The Australian Road Rules 187(2) make it an offence to stop in a bicycle lane. On the Duthy Street bicycle lane (door lane), the layout means that trucks, fat SUVs and badly parked cars often sit with wheels in the bike lane.
Is this an offence? How much into the bike lane would count?
yes it is an offence, the vehicle is not just where the wheels are but the outer extremities of the vehicle. eg the outer wheels may be just inside the white line and not in the bike lane but the body of the vehicle is clearly protruding into the bike lane. The vehicle as stopped and it is in the bike lane - offence.
the bike lane extends vertically upwards from the ground in an imaginary line. You might have to be prepared to argue the point in court however. I would take photos along the line of the bike lane so it can be clearly seen where the vehicle protrudes into the lane.

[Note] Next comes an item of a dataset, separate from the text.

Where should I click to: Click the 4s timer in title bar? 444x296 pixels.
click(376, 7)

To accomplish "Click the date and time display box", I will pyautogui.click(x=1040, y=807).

If it was just the right hand wing mirror and when folded back, eg hit it does not protrude then I would say no but if any part of the body is in the lane you have a point as the mirror is even further into the lane and the pivot point (150mm max from side) is also well inside the lane.
I am not a lawyer and I have been unable to find any case law to support it.
Indeed Keith - in as much as I can simply cycle around stuff it does not make my ride safer... the exact opposite of course.
Ive always wondered about this rule as well. with the new boutique hotels on King William Road there are often mini buses picking up teams and they park over the bike lanes.
Well if the bike lane is "active" eg 24 hour or between the operating hours of the bike lane then the only vehicles that can stop in a bike lane (apart from bikes :-) ) are Public buses, public minibuses and taxis and they are dropping off or picking up passengers. In other words there has to be someone either on the vehicle wishing to alight or someone standing there either waiting to get on or a taxi has been hailed, they can't stop and wait or hope someone will get on.
A classic of this "waiting" thus offence, is Hutt Street on a Friday/Saturday night where taxis queue waiting for a fare from patrons exiting the General Havelock Hotel to the north of Carrington Street, they are not only "double parking" but "stopped in a bike lane" as that is a 24hr bike lane. The bike lane ends just before Carrington but they stop way back beyond that.
Also I use the word "public" very deliberately, as the bus/minibus have to be operating a regular schedule under the auspices of the Passenger Transport Act (PTA) which very often rules out charter buses/private hire etc. Sometimes railways will charter buses to run regular times for various reasons - thus exempt. Other exemptions also exist.
I am not a lawyer and these comments are only my interpretation of the ARR's. Only a court of law can determine whether or not an allegation is proven. A person receiving an expiation notice always has the right to have a court determine guilt/not guilty, or a person can admit the commission of the offence (by paying expiation notice) - this avoids a possible conviction against an individual's name.
OK thanks. I'll let you know if I get any joy out of Unley Council.
A few years ago the Norwood Saint Peter Council faced the same issue and had to remove the parking spaces despite the local business pushing for the spaces to remain. The location was south bound on Osmond Terrace just before Kensington Road.
That bike lane is now never obstructed/vehicle protruding into it.
That's neat. I didn't know you could make google maps travel through time :-)
+1. Thanks for the hint Norm!
Here's a nice Google Street View with the blue car driver just about to open their door into the bike lane.
It seems that Duthy might be wide enough to have a protected space between the parking spots and the bike lane, with narrower car lanes, if the Council wanted to keep the parking. (Dunno no expert.)
This is why painted bike lanes should really be installed with a striped 'buffer lane' between bike lane and parking space!
I suspect you will find that once the council really take a close look the parking space will be too narrow and won't comply with the standard requirements, that was one of the issues that Norwood Saint Peters Council had.